The Ride Majestic, in contrast to its most recent predecessor, is an incredibly tight effort at nearly half the length and more standout tracks. In fact, every song is considerable single material—a feat very few albums have achieved in our listening lifetimes. Nearly every track, save for “Enemies in Fidelity” or “Whirl of Pain,” comes at you like a desperate, starved beast, their frenzied eyes accompanied by bared teeth and a maniacal tongue lolling out of their hungry mouth. The Ride Majestic goes straight for the throat from beginning to end. Even the slower-paced songs still have persuasive hooks that keep you coming back for more helpings. The violent riffings, the soaring melodies—both vocal and instrumental—all culminating into these perfect ebbs and crescendos of wonderful melodic death metal.
There is literally not a bad song on this album. The title track opens up the album in a furious manner, only to lead into the equally strong “Alight in the Aftermath.” “Death in General” is filled with grooves that make your head bob and your eyes shut just a little tighter as the main melodies hit home. Things slow down ever so slightly with “Enemies in Fidelity” only to pick right back up with “Petrichor by Sulphur” and its flashy harmonized lead riffs by guitarists Andersson and Coudret.

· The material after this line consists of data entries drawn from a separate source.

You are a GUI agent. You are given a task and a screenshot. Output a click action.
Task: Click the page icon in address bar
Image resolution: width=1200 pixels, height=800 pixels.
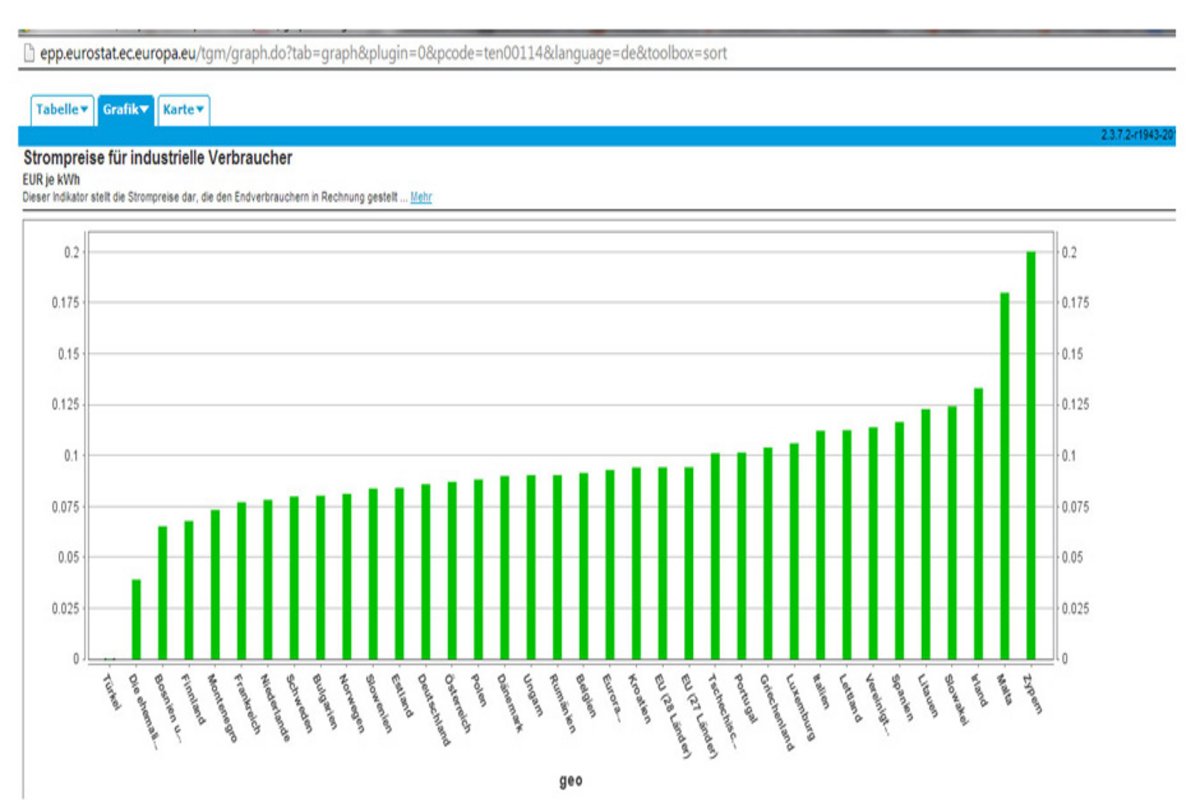(x=27, y=53)
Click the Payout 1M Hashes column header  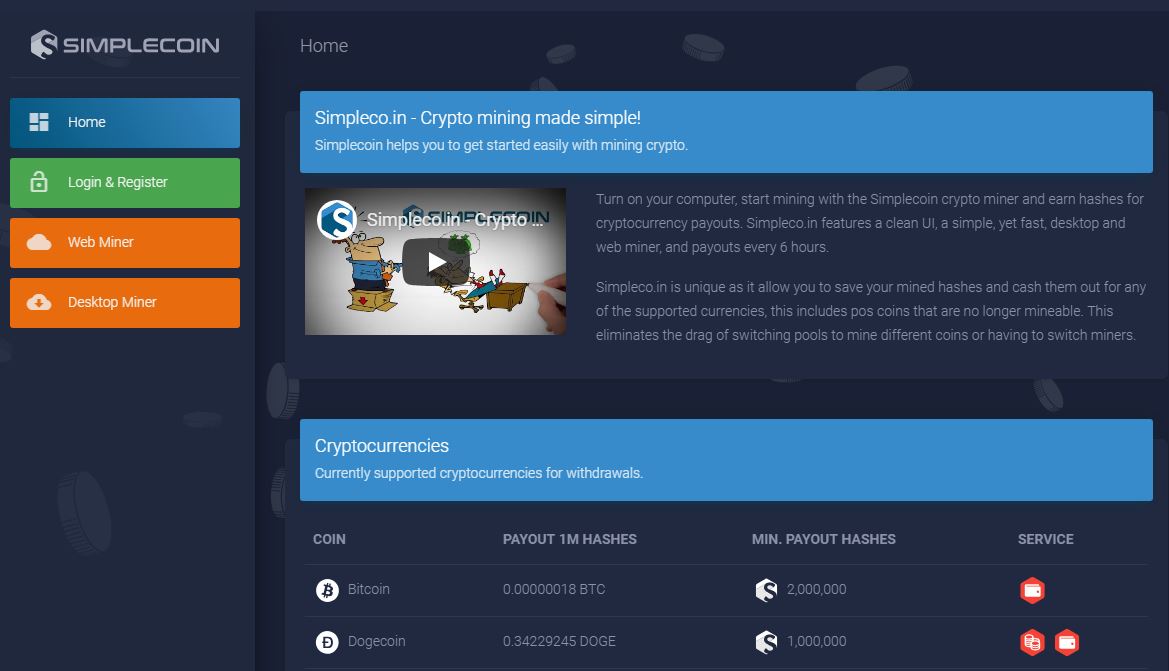click(x=569, y=539)
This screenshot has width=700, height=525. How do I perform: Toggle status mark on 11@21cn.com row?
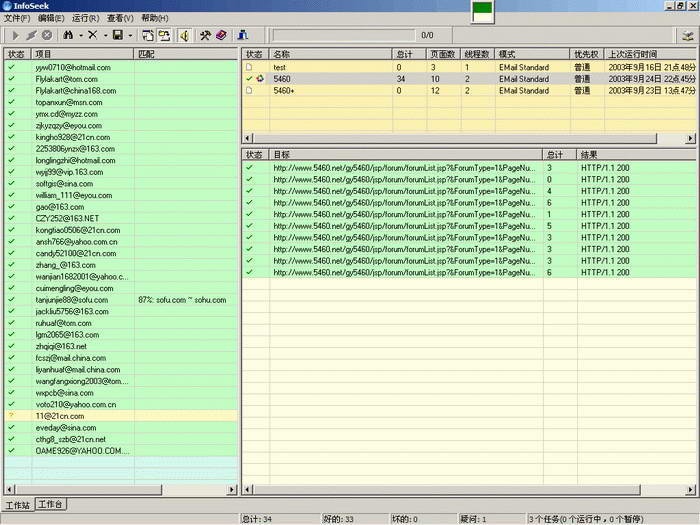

The staccato riffings of “The Phantom” are a perfect lead-in to the reprise of the title track in “The Ride Majestic (Aspire Angelic)” only for things to slow down once more with “Whirl of Pain.” Things pick back up with “All Along Echoing Paths” in a similar fashion to “The Phantom” and continue with the well-known strength through “Shining Lights” and the absolutely monumental “Father And Son, Watching the World Go Down.”
There’s something special about the album’s closer, featuring guest vocals from Sonic Syndicate‘s Nathan James Biggs. Perhaps it’s the melodies or the arrangements. Maybe the clever vocal trade-offs between Speed and Biggs. Perhaps all these pieces working together, but this song manages to rise above several of the others on the album to some truly exceptional heights.
Soilwork was one of those bands that faltered in a big way just when their career was reaching its peak. Part of you hoped they might stay down after showing they couldn’t keep the pace going, but longtime fans quietly wished they would rise up from ground stronger than ever. The Living Infinite showed all of us that it wasn’t possible to keep Soilwork down for long, despite the unrest among the band for years. The Ride Majestic, however, exemplifies that all obstacles can be overcome, going so far as to make magnificent and glorious strides to be admired by all.